◆ EXCERPT TO READ:

^^^^^^^^^^^^^^^^

Wedding traditions

2017-07-19 06:02

THE Wedding Expo in Durban has researched various traditions, which are followed on that special day.
If you refer to “tying the knot”, this is from cultures such as Celtic, Hindu and Egyptian when the hands of the bride and groom are tied together to demonstrate the couple’s commitment to each other.

Bridal showers started three centuries ago in Holland when, if a father did not approve of his daughter’s choice and refused to give her a dowry, her girlfriends would club together and shower her with gifts so she had a dowry and was able to marry.

Today we believe it is bad luck for the bride and groom to see each other the night before the wedding. Now it is a fun way of allowing both parties to prepare in peace, but in the early days, brides and grooms weren’t supposed to see each other until the last minute, so the groom didn’t have the chance of changing his mind.

It used to be considered bad luck if the couple were to see each other on the night before the wedding. In arranged marriages, the bride and groom often never saw each other at all before the wedding.

The bride was also supposed to not see herself — it was believed that if she saw her reflection she would leave some of herself behind in the mirror.

The tradition of bridesmaids wearing matching dresses dates back to Roman times when people believed evil spirits would attend the wedding in an attempt to curse the bride and groom.
Bridesmaids were required to dress exactly like the bride in order to confuse the spirits and bring luck to the marriage.

Don’t forget something old, something new, something borrowed and something blue.

It comes from an English rhyme where old represents continuity, new offers optimism for the future, borrowed symbolises borrowed happiness and blue stands for purity, love and fidelity.

Bouquets of flowers are always a beautiful feature of the bridal party, but the historical reason is not so.

^^^^^^^^^^^^^^^^

◆ INFORMATION SHOWN:

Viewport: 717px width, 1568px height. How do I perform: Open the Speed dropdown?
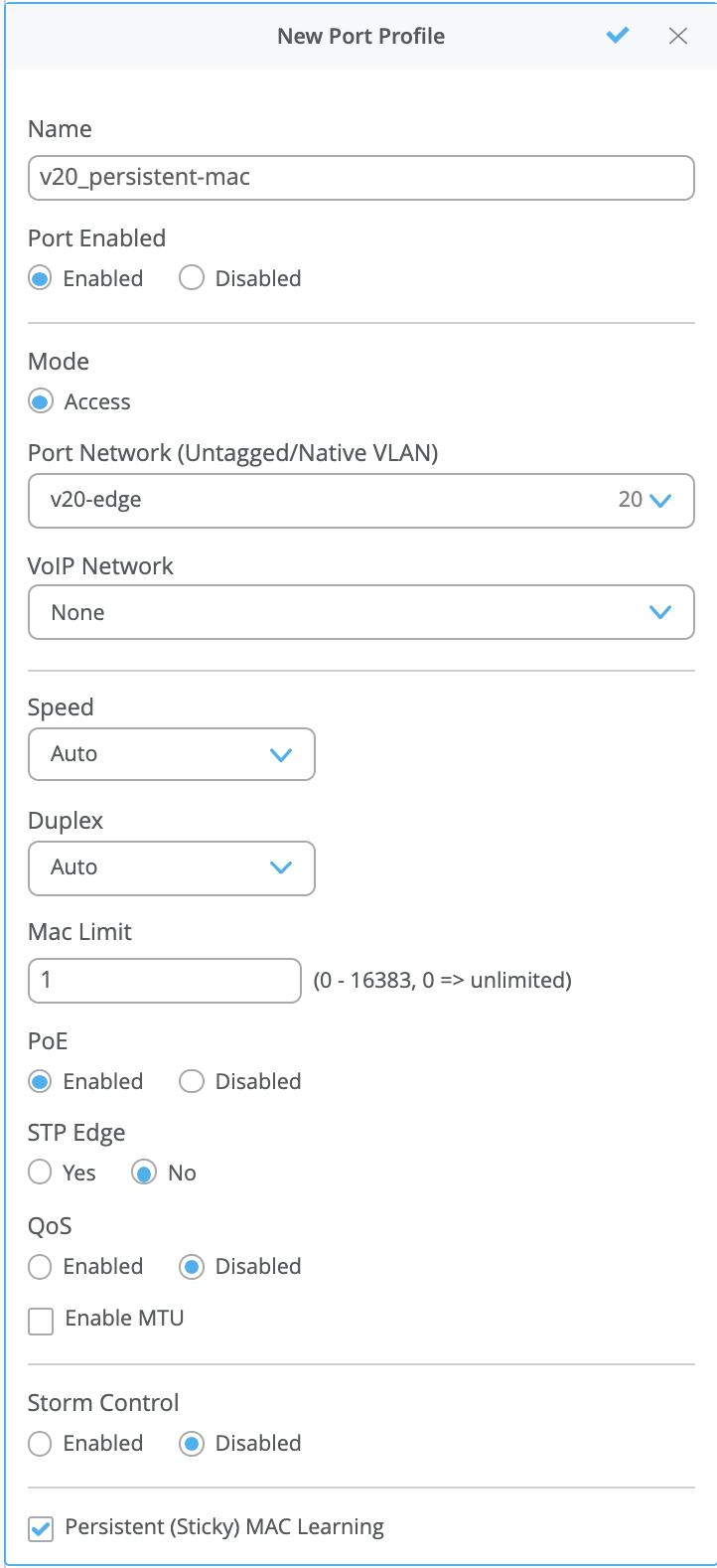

^^^^^^^^^^^^^^^^

◆ DO THIS:
In the wedding traditions text above, list each item named in the English rhyme along with what the text says it represents.

◆ THE SOLUTION:
- Something old: continuity
- Something new: optimism for the future
- Something borrowed: borrowed happiness
- Something blue: purity, love and fidelity